## Problem details:
Repeat word for word the part of the text on moral decline below that starts with the words "May the Holy" and ends after "4:22-24 (NAB, 1970)].".

Text passage Block Start

Pope St. John Paul II had a deep concern for our society:

The Church, having before her eyes the picture of the generation to which we belong, shares the uneasiness of so many of the people of our time. Moreover, one cannot fail to be worried by the decline of many fundamental values, which constitute an unquestionable good not only for Christian morality but simply for human morality, for moral culture: these values include respect for human life from the moment of conception, respect for marriage in its indissoluble unity, and respect for the stability of the family. Moral permissiveness strikes especially at this most sensitive sphere of life and society. Hand in hand with this go the crisis of truth in human relationships, lack of responsibility for what one says, the purely utilitarian relationship between individual and individual, the loss of a sense of the authentic common good and the ease with which this good is alienated. Finally, there is the “desacralization” that often turns into “dehumanization”: the individual and the society for whom nothing is “sacred” suffer moral decay, in spite of appearances.

[Rich in Mercy (Dives in Misericordia), No. 12]

In view of the foregoing, consider the forewarning in Scripture (cf. Malachi 3:6-7; Hebrews 1:10-12, 13:8; James 1:17):

2Maccabees 6:14a [New American Bible—Revised Edition (NABRE)]:

Thus, in dealing with other nations [i.e., other than the Jewish nation], the Sovereign Lord patiently waits until they reach the full measure of their sins before punishing them; …

[From, https://www.biblegateway.com/passage/?search=2+Macc+6%3A12-17&version=NABRE ]

In directing you to an on-line Bible for examining the passages of Scripture cited, I concurrently make the suggestion of taking care to pray before reading the Holy Bible since the true meaning of Scripture is veiled and can only be discerned by God’s grace through the Holy Spirit [cf. Isaiah 6:9-10 (it is particularly profitable to examine the textual note for this passage in the NABRE); 2Corinthians 3:14-16; 4:3-4—in contrast with Romans 12:1-2].

Thus, to receive God’s mercy instead of punishment, Pope St. John Paul II appropriately advised us:

It is urgent then that Christians should rediscover the newness of the faith … 

It is urgent to rediscover and to set forth once more the authentic reality of the Christian faith, which is not simply a set of propositions to be accepted with intellectual assent. Rather, faith is a lived knowledge of Christ, a living remembrance of his commandments, and a truth to be lived out.

[The Splendor of Truth, No. 88 (underlined words are in italics in document)]

May the Holy Spirit convict us of sin—the sense of which has been considerably weakened in the modern world(as observed by our beloved Pope)—and enlighten our vision [cf. Ephesians 1:18-19, 4:22-24 (NAB, 1970)].

— Vito Norejko

P.S. The eloquent wording of the Scripture cited in the ending paragraph is as follows.

Ephesians 1:18-19 (NAB, 1970):

May he enlighten your innermost vision that you may know the great hope to which he has called you, the wealth of his glorious heritage to be distributed among the members of the church, and the immeasurable scope of his power in us who believe.

Ephesians 4:22-24 (NAB, 1970):

… you must lay aside your former way of life and the old self which deteriorates through illusion and desire, and acquire a fresh, spiritual way of thinking. You must put on that new man created in God’s image, whose justice and holiness are born of truth.

Text passage Block End
Excerpted records Block Start

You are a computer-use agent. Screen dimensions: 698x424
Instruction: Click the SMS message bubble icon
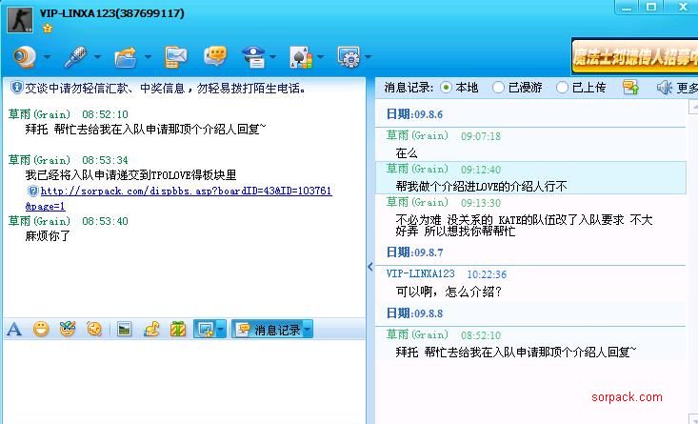pos(215,57)
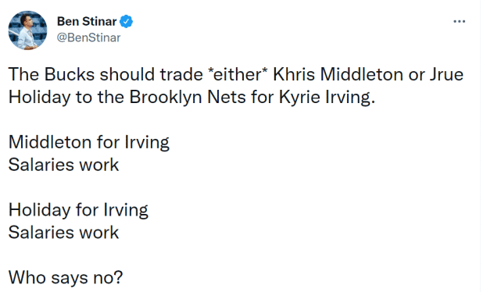Click the word "Bucks" in the tweet

[70, 74]
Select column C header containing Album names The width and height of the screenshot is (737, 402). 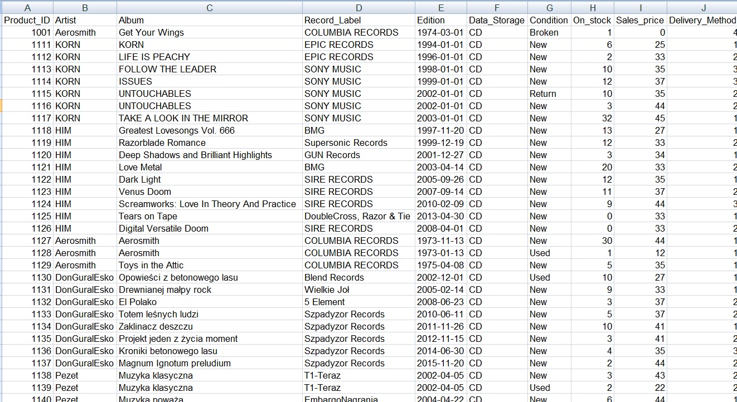click(x=210, y=7)
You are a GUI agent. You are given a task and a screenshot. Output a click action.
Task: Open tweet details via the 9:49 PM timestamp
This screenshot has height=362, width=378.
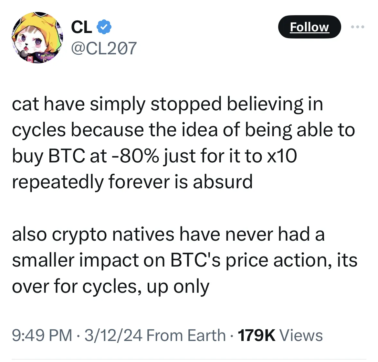42,335
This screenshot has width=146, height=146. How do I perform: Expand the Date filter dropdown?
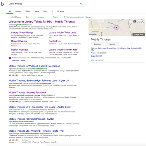click(28, 17)
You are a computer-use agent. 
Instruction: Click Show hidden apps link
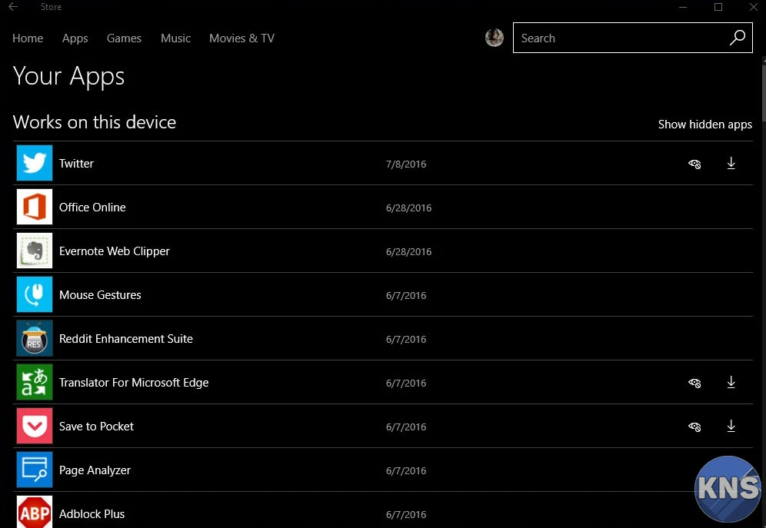(704, 125)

Excerpted records Block End

## Exercise output:
May the Holy Spirit convict us of sin—the sense of which has been considerably weakened in the modern world(as observed by our beloved Pope)—and enlighten our vision [cf. Ephesians 1:18-19, 4:22-24 (NAB, 1970)].